Sub-Saharan Africa has the world largest proportion of adults and children living with AIDS. To mitigate the multiple consequences of the epidemic, novel forms of governance arose as international organizations usurped the roles traditionally played by states; new funding streams emerged that led to asymmetries in biomedical resource allocation; and diverse partnerships among international agencies, nation-states, and local and international nongovernmental organizations emerged. Global health actors attempted to define AIDS policy and programming as an apolitical biomedical intervention. However, political dynamics were evident in the negotiations between international donors and African state bureaucracies in setting AIDS policy agendas and the contestations between African and international social movements and global health agencies over AIDS treatment drug prices and access to treatment interventions across the continent. During the first two decades of the African AIDS epidemic (1980–2005) the dominant approach to AIDS disease mitigation was the focus on AIDS prevention, and across sub-Saharan Africa standardized prevention interventions were introduced. These interventions were founded upon limited evidence and ultimately these programs failed to stem rates of new HIV infections. Social movements comprising coalitions of local and international activists and scientists brought extensive pressure on global health institutions and nation-states to reform their approach to AIDS and introduce antiretroviral therapy. Yet the path toward universal provision of antiretroviral treatment has been slow and politically contentious.
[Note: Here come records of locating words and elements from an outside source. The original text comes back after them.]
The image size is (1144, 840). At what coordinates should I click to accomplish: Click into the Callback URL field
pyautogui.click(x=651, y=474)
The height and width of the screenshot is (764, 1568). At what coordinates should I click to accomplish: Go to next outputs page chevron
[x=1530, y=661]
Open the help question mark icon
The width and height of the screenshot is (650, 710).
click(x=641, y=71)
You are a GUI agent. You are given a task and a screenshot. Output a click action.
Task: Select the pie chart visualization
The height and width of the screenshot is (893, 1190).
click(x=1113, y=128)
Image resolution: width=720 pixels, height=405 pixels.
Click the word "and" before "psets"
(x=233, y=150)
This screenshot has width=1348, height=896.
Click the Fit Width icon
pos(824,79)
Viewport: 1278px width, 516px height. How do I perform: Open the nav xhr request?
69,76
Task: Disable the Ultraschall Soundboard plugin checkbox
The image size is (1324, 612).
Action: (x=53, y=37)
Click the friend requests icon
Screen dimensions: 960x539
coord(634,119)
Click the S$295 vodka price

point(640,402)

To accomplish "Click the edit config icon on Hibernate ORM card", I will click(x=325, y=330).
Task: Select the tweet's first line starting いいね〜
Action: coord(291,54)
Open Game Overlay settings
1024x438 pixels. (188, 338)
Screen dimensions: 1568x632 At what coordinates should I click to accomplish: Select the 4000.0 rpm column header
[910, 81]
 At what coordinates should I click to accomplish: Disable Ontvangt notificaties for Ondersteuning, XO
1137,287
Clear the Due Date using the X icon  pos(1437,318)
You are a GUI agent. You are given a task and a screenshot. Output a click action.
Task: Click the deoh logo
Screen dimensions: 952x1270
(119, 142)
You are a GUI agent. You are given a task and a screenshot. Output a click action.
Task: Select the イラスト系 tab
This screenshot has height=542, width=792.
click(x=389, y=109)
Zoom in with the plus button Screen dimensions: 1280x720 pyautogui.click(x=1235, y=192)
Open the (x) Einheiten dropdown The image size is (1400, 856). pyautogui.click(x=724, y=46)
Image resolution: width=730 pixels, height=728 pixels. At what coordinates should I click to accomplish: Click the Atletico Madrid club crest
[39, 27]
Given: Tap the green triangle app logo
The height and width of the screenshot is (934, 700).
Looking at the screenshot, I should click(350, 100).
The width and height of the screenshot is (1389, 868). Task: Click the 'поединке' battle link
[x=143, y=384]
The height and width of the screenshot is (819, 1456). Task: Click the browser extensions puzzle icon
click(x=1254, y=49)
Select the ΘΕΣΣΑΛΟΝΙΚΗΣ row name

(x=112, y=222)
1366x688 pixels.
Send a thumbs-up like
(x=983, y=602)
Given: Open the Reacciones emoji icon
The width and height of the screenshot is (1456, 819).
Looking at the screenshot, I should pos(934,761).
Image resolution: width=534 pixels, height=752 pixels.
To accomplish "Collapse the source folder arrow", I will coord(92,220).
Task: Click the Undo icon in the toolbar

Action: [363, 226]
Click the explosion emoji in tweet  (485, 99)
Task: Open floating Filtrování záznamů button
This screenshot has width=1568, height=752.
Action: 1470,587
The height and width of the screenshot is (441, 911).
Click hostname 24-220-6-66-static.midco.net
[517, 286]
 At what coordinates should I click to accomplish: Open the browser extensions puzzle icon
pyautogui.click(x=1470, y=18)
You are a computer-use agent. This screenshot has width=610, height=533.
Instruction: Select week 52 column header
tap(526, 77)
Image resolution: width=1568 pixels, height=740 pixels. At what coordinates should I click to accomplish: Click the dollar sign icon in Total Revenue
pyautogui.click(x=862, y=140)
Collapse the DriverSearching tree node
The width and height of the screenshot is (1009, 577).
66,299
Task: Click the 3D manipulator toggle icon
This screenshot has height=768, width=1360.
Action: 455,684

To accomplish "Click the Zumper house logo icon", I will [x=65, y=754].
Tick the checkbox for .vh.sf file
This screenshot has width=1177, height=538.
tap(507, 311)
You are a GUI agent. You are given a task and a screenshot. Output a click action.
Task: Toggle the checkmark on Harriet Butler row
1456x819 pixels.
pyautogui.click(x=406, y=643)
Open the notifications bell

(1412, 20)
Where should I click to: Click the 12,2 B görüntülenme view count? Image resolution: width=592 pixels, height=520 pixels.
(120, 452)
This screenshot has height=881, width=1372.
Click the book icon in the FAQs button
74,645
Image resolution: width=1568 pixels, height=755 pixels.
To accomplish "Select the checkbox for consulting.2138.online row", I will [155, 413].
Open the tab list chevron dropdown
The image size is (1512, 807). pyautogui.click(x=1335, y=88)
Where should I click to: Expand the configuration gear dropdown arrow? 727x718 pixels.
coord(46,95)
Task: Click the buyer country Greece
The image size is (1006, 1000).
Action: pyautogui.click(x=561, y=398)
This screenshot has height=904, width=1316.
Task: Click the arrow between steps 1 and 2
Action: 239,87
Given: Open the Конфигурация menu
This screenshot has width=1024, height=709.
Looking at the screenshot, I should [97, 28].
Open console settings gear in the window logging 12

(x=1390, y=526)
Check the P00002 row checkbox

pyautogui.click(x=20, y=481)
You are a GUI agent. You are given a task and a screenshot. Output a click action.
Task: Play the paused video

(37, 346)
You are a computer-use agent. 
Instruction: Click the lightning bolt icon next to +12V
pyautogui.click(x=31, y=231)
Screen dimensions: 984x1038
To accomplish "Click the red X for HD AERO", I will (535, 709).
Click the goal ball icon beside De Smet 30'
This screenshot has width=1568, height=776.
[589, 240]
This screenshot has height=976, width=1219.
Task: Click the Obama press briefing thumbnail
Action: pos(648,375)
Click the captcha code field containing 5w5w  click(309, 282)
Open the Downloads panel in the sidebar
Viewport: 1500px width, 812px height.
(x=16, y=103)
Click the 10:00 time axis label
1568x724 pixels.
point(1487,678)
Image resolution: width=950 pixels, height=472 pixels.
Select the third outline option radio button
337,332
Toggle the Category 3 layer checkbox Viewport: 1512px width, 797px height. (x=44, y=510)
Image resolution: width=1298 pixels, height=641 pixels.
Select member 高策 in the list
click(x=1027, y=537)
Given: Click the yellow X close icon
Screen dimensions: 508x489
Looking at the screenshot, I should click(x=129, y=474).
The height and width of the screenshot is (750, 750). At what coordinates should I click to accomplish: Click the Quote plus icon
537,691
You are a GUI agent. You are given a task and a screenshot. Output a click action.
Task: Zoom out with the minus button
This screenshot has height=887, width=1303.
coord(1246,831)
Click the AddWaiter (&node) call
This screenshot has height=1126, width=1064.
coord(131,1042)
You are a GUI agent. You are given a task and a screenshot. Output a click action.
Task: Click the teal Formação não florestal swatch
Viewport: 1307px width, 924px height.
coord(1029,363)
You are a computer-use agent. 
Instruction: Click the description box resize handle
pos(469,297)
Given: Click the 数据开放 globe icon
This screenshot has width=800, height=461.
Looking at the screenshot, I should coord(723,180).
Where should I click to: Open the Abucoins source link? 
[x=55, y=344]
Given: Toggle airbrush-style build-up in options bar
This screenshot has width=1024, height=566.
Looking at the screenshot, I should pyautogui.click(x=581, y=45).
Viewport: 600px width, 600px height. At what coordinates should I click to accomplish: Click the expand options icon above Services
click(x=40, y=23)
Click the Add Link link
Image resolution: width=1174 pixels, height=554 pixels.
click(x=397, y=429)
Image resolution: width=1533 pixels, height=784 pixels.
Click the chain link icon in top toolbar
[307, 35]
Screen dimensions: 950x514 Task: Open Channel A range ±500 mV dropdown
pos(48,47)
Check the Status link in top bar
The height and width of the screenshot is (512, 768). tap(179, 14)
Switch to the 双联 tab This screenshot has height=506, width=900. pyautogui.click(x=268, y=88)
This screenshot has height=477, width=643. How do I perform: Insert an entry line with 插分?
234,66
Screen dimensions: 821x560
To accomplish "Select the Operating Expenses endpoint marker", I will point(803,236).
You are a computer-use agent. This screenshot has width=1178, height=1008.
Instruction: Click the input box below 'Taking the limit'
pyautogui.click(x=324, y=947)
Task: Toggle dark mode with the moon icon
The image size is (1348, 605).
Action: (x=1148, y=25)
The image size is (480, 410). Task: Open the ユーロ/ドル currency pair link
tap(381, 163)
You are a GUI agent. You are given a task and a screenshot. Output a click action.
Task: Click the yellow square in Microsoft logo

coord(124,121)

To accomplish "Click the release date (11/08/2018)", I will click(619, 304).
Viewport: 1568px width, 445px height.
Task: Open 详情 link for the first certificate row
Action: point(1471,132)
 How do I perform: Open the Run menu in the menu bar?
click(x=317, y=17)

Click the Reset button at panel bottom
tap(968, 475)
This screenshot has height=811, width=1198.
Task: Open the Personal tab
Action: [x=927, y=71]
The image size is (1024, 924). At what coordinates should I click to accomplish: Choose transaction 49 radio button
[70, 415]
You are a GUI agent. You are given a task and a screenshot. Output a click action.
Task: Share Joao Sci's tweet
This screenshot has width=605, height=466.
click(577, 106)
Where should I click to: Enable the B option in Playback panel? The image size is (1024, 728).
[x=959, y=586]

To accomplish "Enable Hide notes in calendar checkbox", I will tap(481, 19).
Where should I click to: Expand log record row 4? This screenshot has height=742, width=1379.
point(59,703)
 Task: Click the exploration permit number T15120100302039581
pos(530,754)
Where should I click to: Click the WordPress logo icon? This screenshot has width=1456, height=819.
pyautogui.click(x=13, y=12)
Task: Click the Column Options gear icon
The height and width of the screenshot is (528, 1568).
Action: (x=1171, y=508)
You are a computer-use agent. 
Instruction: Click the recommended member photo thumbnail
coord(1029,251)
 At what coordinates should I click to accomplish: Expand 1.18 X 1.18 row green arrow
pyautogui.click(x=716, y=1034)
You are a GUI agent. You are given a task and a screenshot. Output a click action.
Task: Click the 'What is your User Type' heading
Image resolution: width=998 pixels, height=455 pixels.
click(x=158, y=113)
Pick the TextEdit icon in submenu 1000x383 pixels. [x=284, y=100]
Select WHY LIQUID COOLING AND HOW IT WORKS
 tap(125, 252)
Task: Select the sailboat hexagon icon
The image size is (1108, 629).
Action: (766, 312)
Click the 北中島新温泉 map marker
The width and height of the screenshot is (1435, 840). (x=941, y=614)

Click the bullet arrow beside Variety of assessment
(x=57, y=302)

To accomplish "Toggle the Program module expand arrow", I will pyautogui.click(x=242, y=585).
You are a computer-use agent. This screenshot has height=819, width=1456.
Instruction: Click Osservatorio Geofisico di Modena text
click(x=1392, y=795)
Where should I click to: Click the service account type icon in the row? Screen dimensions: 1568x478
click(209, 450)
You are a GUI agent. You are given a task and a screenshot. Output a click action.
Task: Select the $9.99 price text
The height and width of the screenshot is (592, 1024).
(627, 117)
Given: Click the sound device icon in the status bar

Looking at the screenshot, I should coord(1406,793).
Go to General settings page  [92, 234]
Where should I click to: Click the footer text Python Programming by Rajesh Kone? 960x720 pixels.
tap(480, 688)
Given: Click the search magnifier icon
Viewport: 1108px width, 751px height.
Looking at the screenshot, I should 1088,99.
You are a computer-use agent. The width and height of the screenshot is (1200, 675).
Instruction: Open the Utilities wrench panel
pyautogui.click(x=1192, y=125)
By the second decade of the 21st century, antiretroviral therapy interventions together with AIDS prevention became the dominant policy approach. The introduction of these initiatives led to a significant decline in AIDS-related mortality and slowed rates of transmission. However, health disparities in treatment access remain, highlighting ongoing shortcomings in the political strategies of global health agencies and the public health bureaucracies of African states.